[Task data — start]

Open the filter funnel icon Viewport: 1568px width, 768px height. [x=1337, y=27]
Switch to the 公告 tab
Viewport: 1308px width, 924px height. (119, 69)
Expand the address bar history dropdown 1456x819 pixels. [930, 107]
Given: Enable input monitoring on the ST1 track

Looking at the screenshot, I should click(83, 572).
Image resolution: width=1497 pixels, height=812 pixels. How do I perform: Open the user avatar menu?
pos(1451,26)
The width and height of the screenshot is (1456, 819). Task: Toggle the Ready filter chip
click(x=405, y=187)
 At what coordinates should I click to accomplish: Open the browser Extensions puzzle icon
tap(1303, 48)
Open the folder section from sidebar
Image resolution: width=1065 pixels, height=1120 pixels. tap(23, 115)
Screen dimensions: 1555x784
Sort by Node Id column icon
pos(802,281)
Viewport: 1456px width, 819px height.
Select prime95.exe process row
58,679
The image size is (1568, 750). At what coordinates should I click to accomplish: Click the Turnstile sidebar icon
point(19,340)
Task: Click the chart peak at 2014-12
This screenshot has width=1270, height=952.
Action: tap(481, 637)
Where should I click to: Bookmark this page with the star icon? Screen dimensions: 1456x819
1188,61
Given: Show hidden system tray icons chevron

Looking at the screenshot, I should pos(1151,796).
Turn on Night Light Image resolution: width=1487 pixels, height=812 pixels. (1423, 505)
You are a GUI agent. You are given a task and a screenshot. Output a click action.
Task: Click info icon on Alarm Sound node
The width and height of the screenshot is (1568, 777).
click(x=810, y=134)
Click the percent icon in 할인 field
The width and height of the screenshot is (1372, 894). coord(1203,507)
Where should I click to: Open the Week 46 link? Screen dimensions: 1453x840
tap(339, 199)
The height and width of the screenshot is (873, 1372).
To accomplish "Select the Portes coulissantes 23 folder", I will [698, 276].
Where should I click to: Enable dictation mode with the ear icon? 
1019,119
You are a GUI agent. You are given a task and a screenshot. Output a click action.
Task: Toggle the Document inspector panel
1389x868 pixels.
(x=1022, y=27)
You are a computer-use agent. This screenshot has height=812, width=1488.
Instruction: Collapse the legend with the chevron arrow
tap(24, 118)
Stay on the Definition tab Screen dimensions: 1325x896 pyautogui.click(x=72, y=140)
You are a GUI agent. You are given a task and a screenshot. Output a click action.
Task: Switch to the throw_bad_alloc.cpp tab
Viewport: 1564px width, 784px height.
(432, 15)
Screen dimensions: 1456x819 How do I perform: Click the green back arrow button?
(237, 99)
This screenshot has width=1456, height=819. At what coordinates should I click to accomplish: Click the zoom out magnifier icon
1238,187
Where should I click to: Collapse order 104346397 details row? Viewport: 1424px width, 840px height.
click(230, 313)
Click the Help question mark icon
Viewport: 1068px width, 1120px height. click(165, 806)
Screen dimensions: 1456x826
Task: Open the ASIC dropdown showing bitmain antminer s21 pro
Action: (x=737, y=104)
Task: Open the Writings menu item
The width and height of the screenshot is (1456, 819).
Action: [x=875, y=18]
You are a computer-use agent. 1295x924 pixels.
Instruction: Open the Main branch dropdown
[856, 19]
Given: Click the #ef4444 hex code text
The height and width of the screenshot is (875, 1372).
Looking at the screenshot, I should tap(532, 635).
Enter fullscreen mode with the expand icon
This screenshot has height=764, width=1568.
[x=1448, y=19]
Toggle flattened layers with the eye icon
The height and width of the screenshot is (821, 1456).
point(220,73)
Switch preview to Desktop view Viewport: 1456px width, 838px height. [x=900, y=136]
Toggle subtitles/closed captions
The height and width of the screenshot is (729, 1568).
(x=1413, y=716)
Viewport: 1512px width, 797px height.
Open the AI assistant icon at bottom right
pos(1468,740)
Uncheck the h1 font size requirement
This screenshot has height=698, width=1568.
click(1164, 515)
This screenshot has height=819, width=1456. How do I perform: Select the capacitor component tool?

[Task data — finish]

Exercise objective
What is the number of lines in the records that contain "computer"? Answer with it alone.

Response to this exercise
2